Skłonny podejmować z Tobą wyrafinowane dysputy filozoficzne lub polityczne bo
na polityce to on się zna jak nikt! Wszakże dobrali się do koryta i ograbili go
ze wszystkiego! Teraz nie ma nawet na Komandosa i z lekka go suszy, więc
kierowniczko kochana – poratuj potrzebującego i dej no złotówę chociaż! Gdyby nie zapach to może nawet mogłabym go odrobinę lubić:P
26. Piszczka!
Posiadaczka wyjątkowo
przykrego dla uszu piskliwego i przesłodkiego głosiku! I niestety najczęściej
ma wiele do powiedzenia.
27. Patuska!
Niezwykle ekspresyjnie
wyraża swoje emocje niezależnie od miejsca i pory dnia lub nocy. Najczęściej
spotkasz ją w parku, w MPK lub galerii handlowej. Publicznie kłóci się ze swoim
konkubentem nie przebierając w słowach albo nawet uciekając się do rękoczynów. Nawet
nie próbuj na nią patrzeć albo co gorsza posyłać współczujących spojrzeń jej
bezradnemu partnerowi bo zarobisz w lampę! Patuskę często otacza również
wianuszek jej dzieci. Jednak nie krępuje jej to i nie czuje się zobowiązana do zmodyfikowania
formuły swoich wypowiedzi;) Ona jest jak Ania z Warsaw Shore. Mała, ale jak Ci przyp... to się zdziwisz:P
28. Piękniś!
Ale najczęściej… piękna
ONA;) Jej hobby to codzienne selfie i nabywanie usług lub towarów podkreślających jej niesamowite wdzięki;) Podczas zakupów z nią nic nie wpadnie Ci
w oko bo przegląda się w każdej sklepowej witrynie poprawiając przy tym swą
nienaganną fryzurę i makijaż;) Codziennie jest ładna, ale dziś obudziła się jeszcze piękniejsza!
29. Królowa
życia!
Jest nawet taki program w TV. Jeśli nie widzieliście to zaprawdę powiadam, że poziom intelektualny jego "gwiazd" rozwala na łopatki!:O A królowa życia to lansiara, która musi być zawsze w centrum uwagi. Nie ważne co o niej mówią. Byleby mówili jak najwięcej!
30. Bułkę przez bibułkę!
Pani z wyższych sfer. Niezwykle kulturalna i elokwentna, niezależnie od miejsca i sytuacji. Zawsze Ą Ę. Klasyk!

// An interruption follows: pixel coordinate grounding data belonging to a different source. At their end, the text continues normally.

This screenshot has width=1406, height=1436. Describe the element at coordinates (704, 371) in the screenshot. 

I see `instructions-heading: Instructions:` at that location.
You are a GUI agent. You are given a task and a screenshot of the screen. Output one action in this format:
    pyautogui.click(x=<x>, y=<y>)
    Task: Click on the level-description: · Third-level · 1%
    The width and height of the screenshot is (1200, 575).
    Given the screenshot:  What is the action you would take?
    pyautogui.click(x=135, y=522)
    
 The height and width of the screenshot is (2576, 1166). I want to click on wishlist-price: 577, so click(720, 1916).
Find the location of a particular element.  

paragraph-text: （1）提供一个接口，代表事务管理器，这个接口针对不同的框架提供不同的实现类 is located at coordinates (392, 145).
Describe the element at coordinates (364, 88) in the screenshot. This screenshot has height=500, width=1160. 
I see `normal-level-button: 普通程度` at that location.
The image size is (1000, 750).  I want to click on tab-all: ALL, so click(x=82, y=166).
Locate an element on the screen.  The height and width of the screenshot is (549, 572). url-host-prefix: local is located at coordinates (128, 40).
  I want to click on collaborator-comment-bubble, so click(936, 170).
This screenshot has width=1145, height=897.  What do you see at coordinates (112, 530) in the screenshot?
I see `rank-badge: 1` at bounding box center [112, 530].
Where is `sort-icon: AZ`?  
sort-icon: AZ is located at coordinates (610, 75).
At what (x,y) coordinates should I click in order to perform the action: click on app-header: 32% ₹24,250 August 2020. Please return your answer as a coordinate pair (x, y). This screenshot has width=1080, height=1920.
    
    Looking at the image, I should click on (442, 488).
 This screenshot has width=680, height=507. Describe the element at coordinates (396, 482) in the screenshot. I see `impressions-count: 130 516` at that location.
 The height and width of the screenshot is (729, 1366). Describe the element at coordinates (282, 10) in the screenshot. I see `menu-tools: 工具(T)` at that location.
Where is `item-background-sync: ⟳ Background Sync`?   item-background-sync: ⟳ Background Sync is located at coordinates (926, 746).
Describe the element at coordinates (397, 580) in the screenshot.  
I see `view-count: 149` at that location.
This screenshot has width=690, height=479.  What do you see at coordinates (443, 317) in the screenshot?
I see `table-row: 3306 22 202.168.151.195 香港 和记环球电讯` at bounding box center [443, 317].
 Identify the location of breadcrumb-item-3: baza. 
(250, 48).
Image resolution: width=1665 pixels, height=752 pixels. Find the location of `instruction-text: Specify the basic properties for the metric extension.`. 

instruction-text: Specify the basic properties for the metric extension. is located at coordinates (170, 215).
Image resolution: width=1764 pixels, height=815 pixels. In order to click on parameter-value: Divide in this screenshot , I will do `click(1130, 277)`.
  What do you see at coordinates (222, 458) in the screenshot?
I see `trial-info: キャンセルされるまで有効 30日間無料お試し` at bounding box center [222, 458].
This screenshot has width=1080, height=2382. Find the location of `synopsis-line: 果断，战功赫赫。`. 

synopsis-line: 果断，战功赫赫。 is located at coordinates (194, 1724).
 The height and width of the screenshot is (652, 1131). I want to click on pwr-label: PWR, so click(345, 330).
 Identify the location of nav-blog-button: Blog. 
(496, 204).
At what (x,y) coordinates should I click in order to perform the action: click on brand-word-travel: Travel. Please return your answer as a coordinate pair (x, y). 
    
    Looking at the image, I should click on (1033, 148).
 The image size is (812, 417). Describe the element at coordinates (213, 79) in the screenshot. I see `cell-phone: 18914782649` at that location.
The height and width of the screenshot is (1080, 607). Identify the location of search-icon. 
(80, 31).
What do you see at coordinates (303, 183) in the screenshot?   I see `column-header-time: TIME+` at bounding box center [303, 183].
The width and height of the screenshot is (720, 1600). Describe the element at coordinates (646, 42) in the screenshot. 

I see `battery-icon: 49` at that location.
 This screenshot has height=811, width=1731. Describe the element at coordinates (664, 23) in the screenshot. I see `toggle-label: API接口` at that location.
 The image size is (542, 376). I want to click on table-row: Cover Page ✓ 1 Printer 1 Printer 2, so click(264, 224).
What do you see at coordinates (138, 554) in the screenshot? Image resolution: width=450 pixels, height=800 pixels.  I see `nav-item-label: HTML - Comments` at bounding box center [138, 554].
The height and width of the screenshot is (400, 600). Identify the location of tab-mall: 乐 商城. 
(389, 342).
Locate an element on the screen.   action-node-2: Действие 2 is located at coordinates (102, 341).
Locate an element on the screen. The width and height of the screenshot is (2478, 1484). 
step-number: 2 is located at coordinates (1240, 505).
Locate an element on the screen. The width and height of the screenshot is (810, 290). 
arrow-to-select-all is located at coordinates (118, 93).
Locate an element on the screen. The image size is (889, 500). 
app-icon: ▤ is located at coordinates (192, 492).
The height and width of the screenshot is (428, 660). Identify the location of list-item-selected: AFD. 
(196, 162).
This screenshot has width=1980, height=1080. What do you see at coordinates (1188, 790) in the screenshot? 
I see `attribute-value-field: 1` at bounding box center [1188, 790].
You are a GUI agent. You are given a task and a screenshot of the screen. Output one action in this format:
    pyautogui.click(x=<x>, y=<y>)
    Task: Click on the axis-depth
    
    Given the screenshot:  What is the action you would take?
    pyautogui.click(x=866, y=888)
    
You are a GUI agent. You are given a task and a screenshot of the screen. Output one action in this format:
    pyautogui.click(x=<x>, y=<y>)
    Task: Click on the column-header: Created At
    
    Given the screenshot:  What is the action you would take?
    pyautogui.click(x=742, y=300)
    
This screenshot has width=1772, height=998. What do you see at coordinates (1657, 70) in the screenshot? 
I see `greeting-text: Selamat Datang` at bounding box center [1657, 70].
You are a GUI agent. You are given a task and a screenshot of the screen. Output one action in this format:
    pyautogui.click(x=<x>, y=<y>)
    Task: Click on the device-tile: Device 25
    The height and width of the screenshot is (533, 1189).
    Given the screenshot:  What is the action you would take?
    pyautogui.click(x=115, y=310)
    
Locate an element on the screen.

Dobra, skończymy na 30 bo zaraz się wyda, że nie lubię nikogo:D Kolejność przypadkowa, ale Ci, którzy mnie troszkę znają, na pewno wiedzą na który typ jestem najbardziej cięta:P Część posiada rodzaj męski, ale tak naprawdę zdecydowana większość tyczy się kobiet;) Wiecie... baby są jakieś inne. Bardziej wyrafinowane w swej upierdliwości:D
Mieliście styczność z którymś z tych typów? A może kochacie wszystkich?